Recipe by The Flying Chef
Here is a dish that is elegant tastes great and guests would think it must have taken you hours to prepare, when in reality it is very simple and hardly any effort, with the end result tasting great.
- olive oil
- 800 g beef, eye fillet (kept as a whole not cut into individual steaks)
Red Currant Sauce
- 30 g butter
- 1 onion, finely chopped
- 3 garlic cloves, crushed
- 200 g sliced mushrooms
- 1⁄2 cup dry red wine
- 2 teaspoons green peppercorns
- 1⁄2 teaspoon beef stock powder (I use quite a dense stock so adjust for what you use and personal taste)

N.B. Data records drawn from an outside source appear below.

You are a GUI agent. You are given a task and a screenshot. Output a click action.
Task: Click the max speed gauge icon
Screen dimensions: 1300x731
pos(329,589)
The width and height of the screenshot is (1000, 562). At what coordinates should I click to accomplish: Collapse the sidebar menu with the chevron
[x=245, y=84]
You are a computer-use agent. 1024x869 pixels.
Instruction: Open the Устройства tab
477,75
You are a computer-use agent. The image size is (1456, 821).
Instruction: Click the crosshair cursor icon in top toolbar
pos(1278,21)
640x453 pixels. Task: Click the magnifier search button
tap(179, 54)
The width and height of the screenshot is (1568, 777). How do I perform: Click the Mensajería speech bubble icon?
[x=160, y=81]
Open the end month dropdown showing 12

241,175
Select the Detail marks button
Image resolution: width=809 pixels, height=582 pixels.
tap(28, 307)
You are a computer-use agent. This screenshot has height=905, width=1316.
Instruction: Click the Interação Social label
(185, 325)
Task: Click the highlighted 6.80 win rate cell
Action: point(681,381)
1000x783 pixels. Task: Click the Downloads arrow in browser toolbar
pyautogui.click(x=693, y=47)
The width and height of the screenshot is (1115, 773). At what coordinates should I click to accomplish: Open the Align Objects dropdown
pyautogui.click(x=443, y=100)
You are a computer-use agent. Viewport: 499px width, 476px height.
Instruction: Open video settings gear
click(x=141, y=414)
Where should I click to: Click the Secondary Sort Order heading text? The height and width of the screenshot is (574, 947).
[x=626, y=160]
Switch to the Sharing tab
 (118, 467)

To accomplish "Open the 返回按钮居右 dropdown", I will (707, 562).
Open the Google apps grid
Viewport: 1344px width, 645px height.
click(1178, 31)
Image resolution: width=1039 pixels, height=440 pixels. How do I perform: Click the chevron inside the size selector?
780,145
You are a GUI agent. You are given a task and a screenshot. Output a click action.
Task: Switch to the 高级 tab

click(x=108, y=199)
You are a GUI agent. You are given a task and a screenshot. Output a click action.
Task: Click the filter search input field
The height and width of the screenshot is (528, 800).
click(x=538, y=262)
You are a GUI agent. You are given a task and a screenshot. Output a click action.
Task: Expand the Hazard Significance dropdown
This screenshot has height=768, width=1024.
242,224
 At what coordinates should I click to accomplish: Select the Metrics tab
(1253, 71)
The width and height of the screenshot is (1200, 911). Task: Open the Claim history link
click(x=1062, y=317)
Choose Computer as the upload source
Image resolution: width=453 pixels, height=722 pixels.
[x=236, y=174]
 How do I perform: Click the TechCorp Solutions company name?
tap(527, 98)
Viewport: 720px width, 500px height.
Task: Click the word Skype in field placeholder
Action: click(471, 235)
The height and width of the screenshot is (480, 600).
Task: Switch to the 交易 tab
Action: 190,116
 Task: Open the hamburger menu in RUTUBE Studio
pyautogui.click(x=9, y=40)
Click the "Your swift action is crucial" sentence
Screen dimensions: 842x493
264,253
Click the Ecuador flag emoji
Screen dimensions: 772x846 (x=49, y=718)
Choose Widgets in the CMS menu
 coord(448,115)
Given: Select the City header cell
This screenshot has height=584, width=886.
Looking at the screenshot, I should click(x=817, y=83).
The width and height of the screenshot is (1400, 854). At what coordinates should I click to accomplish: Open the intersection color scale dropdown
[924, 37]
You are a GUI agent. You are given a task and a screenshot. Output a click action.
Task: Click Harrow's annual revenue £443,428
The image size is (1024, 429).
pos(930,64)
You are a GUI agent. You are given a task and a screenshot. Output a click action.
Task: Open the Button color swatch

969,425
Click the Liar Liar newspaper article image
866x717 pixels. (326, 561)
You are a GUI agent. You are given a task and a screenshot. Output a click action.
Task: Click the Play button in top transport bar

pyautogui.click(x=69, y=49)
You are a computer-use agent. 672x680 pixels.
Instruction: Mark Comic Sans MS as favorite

- 2 1⁄2 tablespoons red currant jelly
- 1 1⁄2 tablespoons port wine
- 25 g butter, extra
Directions See How It's Made
- Tie beef several times, at different intervals with kitchen string so it maintains shape during cooking.
- Heat oil in a pan add beef, cook over medium high heat until well browned all over.
- Remove and transfer to oven dish, bake uncovered in moderately hot oven (190-200°C approx) for 20 minutes for medium rare or until desired doneness.
- Red Currant Sauce.
- Heat butter in pan add onion and garlic, cook a couple of minutes, add mushrooms and cook until onions and mushrooms are soft.
- Add peppercorns and wine, simmer uncovered, 2-3 minutes.
- Add jelly, stock powder and port stir until jelly has dissolved, simmer for a further 4 Min's or until mixture has thickened slightly.
- Whisk in extra butter over a low heat.
- I serve mine with parsnip mash in pastry shells with salad and berry dressing.